I have survey results stored in a python pandas dataframe structured like this
Question_ID | Customer_ID | Answer
1 234 Data is very important to use because ...
2 234 We value data since we need it ...
I also saved the answers column as a string.
I am using the following code to find 3 words before and after a word ( I actually had to create a string out of the answers column)
answers_str = df.Answer.apply(str)
for value in answers_str:
non_data = re.split('data|Data', value)
terms_list = [term for term in non_data if len(term) > 0] # skip empty terms
substrs = [term.split()[0:3] for term in terms_list] # slice and grab first three terms
result = [' '.join(term) for term in substrs] # combine the terms back into substrings
print result
I have been manually creating groups of words - but is there a way of doing it in python?
So based on the example shown above the group with word counts would look like this:
group "data":
data : 2
important: 1
value: 1
need:1
then when it goes through the whole file, there would be another group:
group "analytics:
analyze: 5
report: 7
list: 10
visualize: 16
The idea would be to get rid of "we", "to","is" as well - but I can do it manually, if that's not possible.
Then to establish the 10 most used words (by word count) and then create 10 groups with words that are in front and behind those main top 10 words.
We can use regex for this. We'll be using this regular expression
((?:\b\w+?\b\s*){0,3})[dD]ata((?:\s*\b\w+?\b){0,3})
which you can test for yourself here, to extract the three words before and after each occurence of data
First, let's remove all the words we don't like from the strings.
import re
# If you're processing a lot of sentences, it's probably wise to preprocess
#the pattern, assuming that bad_words is the same for all sentences
def remove_words(sentence, bad_words):
pat = r'(?:{})'.format(r'|'.join(bad_words))
return re.sub(pat, '', sentence, flags=re.IGNORECASE)
The we want to get the words that surround data in each line
data_pat = r'((?:\b\w+?\b\s*){0,3})[dD]ata((?:\s*\b\w+?\b){0,3})'
res = re.findall(pat, s, flags=re.IGNORECASE)
gives us a list of tuples of strings. We want to get a list of those strings after they are split.
from itertools import chain
list_of_words = list(chain.from_iterable(map(str.split, chain.from_iterable(map(chain, chain(res))))))
That's not pretty, but it works. Basically, we pull the tuples out of the list, pull the strings out of each tuples, then split each string then pull all the strings out of the lists they end up in into one big list.
Let's put this all together with your pandas code. pandas isn't my strongest area, so please don't assume that I haven't made some elementary mistake if you see something weird looking.
import re
from itertools import chain
from collections import Counter
def remove_words(sentence, bad_words):
pat = r'(?:{})'.format(r'|'.join(bad_words))

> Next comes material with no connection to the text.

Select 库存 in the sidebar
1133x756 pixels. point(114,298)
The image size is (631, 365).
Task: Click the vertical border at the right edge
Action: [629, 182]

return re.sub(pat, '', sentence, flags=re.IGNORECASE)
bad_words = ['we', 'is', 'to']
sentence_list = df.Answer.apply(lambda x: remove_words(str(x), bad_words))
c = Counter()
data_pat = r'((?:\b\w+?\b\s*){0,3})data((?:\s*\b\w+?\b){0,3})'
for sentence in sentence_list:
res = re.findall(data_pat, sentence, flags=re.IGNORECASE)
words = chain.from_iterable(map(str.split, chain.from_iterable(map(chain, chain(res)))))
c.update(words)
The nice thing about the regex we're using is that all of the complicated parts don't care about what word we're using. With a slight change, we can make a format string
base_pat = r'((?:\b\w+?\b\s*){{0,3}}){}((?:\s*\b\w+?\b){{0,3}})'
such that
base_pat.format('data') == data_pat
So with some list of words we want to collect information about key_words
import re
from itertools import chain
from collections import Counter
def remove_words(sentence, bad_words):
pat = r'(?:{})'.format(r'|'.join(bad_words))
return re.sub(pat, '', sentence, flags=re.IGNORECASE)
bad_words = ['we', 'is', 'to']
sentence_list = df.Answer.apply(lambda x: remove_words(str(x), bad_words))
key_words = ['data', 'analytics']
d = {}
base_pat = r'((?:\b\w+?\b\s*){{0,3}}){}((?:\s*\b\w+?\b){{0,3}})'
for keyword in key_words:
key_pat = base_pat.format(keyword)
c = Counter()
for sentence in sentence_list:
res = re.findall(key_pat, sentence, flags=re.IGNORECASE)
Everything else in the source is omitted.